Born in 1995 and raised in the Toulouse region, Théo Jalixon started taking photographs almost by chance, while studying psychology. What began as a side interest soon became the center of his life, first through landscape and wide natural spaces, then through wildlife photography, until he arrived at the street and the faces that inhabit it.
It’s there, between Paris and Toulouse, where he now lives and works, that his photographic language finds its most mature form. Jalixon builds images in which colors, silhouettes and architecture engage in dialogue with the human presence, rendering scenes of everyday life through a poetic rather than documentary gaze.


His work ranges from travel reportage (from India to Nepal, from New York to Japan) to commercial and wedding photography, an area in which he collaborates with various agencies, bringing the same artistic sensibility developed in his personal projects.
Discovering analog photography marked a turning point in his research: from that moment on, the human being, with their stories and contradictions, became the main subject of his lens.


No one can describe his poetics better than Jalixon himself:
«Through my travels, I love to photograph the street and daily life. Colors, codes and faces are a major source of inspiration for me. With my images, I try to tell a story in which poetry plays a central role, where silhouettes and colors interact with space. The street can be familiar or unfamiliar, a refuge or a passage, a source of fear or freedom. Its interpretation is unique to each person, and that’s exactly what fascinates me.
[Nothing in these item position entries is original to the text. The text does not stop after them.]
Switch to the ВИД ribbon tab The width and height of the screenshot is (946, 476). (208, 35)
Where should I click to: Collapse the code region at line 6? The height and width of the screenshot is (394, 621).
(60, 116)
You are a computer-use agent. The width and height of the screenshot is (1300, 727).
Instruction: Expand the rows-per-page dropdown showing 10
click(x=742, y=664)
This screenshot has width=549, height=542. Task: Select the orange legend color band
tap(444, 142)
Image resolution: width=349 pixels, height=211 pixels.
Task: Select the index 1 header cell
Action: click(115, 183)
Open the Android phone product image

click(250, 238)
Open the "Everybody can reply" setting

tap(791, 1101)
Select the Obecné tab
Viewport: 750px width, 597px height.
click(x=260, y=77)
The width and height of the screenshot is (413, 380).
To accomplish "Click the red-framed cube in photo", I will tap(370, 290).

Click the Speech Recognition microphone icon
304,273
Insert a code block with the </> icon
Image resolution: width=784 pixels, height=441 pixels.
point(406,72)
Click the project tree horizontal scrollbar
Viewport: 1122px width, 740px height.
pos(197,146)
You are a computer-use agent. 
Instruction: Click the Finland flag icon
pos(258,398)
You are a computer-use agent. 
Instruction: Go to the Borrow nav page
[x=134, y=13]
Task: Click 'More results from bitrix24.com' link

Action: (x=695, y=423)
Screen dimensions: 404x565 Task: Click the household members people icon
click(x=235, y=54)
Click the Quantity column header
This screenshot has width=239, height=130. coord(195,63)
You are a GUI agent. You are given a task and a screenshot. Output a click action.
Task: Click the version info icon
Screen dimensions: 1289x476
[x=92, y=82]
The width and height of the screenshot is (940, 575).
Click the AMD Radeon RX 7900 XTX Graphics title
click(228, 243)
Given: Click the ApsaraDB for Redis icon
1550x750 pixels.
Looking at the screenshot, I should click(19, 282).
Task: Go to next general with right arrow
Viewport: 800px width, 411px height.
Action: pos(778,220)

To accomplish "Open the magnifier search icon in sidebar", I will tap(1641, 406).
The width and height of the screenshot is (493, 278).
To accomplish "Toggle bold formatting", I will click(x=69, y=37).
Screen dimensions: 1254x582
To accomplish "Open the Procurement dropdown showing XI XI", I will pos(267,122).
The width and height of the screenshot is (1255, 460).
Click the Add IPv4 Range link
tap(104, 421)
We cross it every day without taking the time to truly see it.
Yet it leaves within us fragments of lives that will go on living through our own stories».
In recent years, Théo Jalixon has added video to his photography practice, collaborating with brands like Chanel and Macif and taking part in exhibitions and events across France, from SNCF to Caterpillar. But it’s in street photography, in that ability to capture the instant and give it a narrative breath, that his work remains most recognizable.